All right, let’s talk about Kenny Smith, whose commentary on TNT during the competitions was not just panned on social media but crushed. And Smith deserved all of that criticism, as he sounded equal parts disengaged and uninformed during every single event he was analyzing – from getting the name of one of the judges wrong to not knowing that Jaime Jaquez Jr. was in the dunk contest to openly questioning how Jaquez Jr. was honoring Mexico during a dunk to not knowing that Jaylen Brown was honoring Terrance Clarke during a dunk to expressing surprise that Tyrese Haliburton was an excellent shooter during the three-point contest to even poo-pooing that contest as a whole by saying it wasn’t hyping fans as much as Vince Carter’s dunks did in 2000 – which is a pretty ridiculous standard to hold an event to, let alone randomly and 24 years later.

But the worst moment by far came after Curry and Ionescu’s delightful, charming, wonderful duel, which Smith promptly pissed on by suggesting that Ionescu should’ve shot closer to the basket because she’s a woman, despite the fact that she had more than held her own with Curry. Smith, who went on to say “She should have shot it from the women’s line, that would have been a fair contest,” was so breathtakingly patronizing and out of touch with his impromptu editorializing that his words are likely to be remembered for years to come as an example of the mainstream sexism that WNBA players receive. Indeed, when a documentary comes out 20 years from now about the lack of respect that women in sports have to navigate through, it’s easy to envision Smith’s words from Saturday night being featured in it – where they will then be enshrined as a historic embarrassment.

Suffice to say, this is not optimal for NBA All-Star Saturday.

Kenny Smith has long been treated as the de facto emcee of these events, and for what it’s worth, he does deserve credit for bringing energy and enthusiasm to them for many years in which they probably didn’t deserve them. There’s a reason it’s hard to remember what these events were like without Kenny Smith commentating on them: it’s because he’s been very good for them for a long time. But those days appear past, because Smith’s performance on Saturday was the kind of dreadful that actively sucks the enjoyment out of the program. Smith didn’t sound energetic or enthusiastic on Saturday; he sounded like a bitter old malcontent who only keeps showing up to these things because it’s his ticket to gladhanding with stars and celebrities. And you know what? Viewers deserve better than that, and if that WNBA shooting showcase is going to be the permanent institution that I suspect it will be, then it’s beyond imperative that TNT makes sure he never interferes with that feel-good event ever again, and probably a few more to boot.
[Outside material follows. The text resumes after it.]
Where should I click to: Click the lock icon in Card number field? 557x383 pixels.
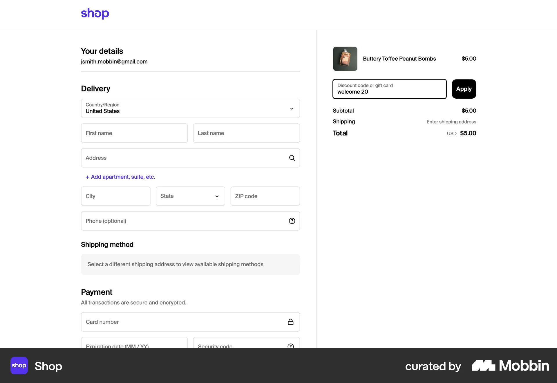click(x=290, y=322)
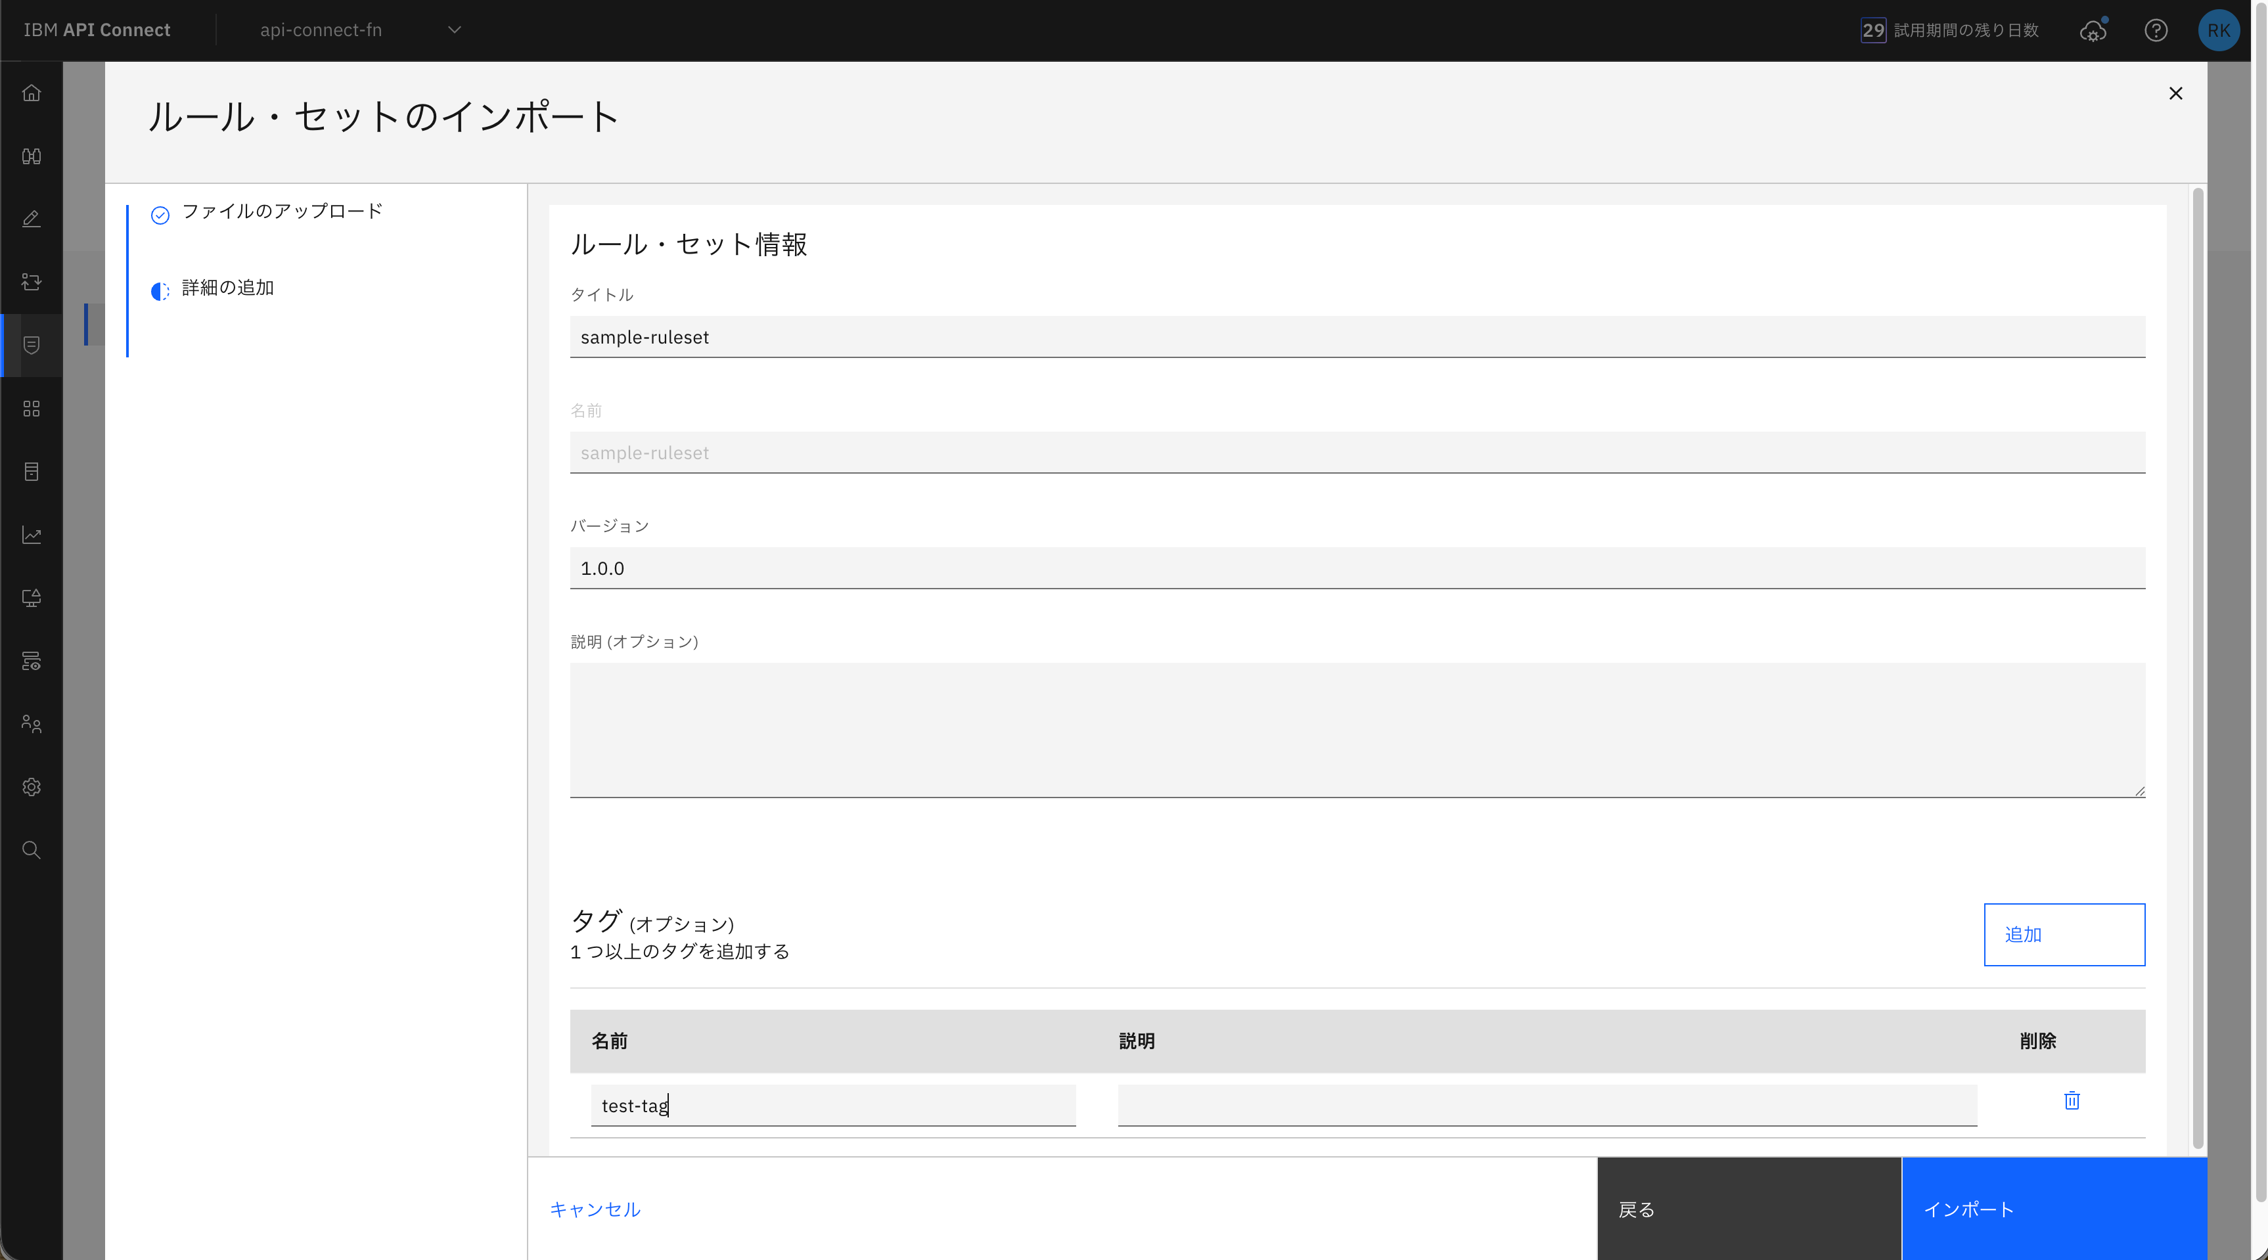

But it’s especially silly for Smith to be this ever-present during the festivities when TNT is loaded with other talent that they can put in his place instead. The number of NBA fans who’d be sad for All-Star Saturday night to no longer double as “The Kenny Smith Show” is essentially zero, so to me, the solution for next year is pretty simple: let Smith announce only as far as the first shooting competition, and the moment that’s done with, swap him out for Charles Barkley or Candance Parker or Shaq or whoever, and keep Smith benched for the entirety of the dunk contest. He’s not so invaluable to these events that his thumbprints need to be on every inch of them anyway, and he’s definitely not so invaluable that it’s worth it for him to potentially imperil yet another WNBA shooting challenge. Fans watch these events because they actually like and respect the product they’re looking at, and the least they deserve is a commentator who’ll actually do the same.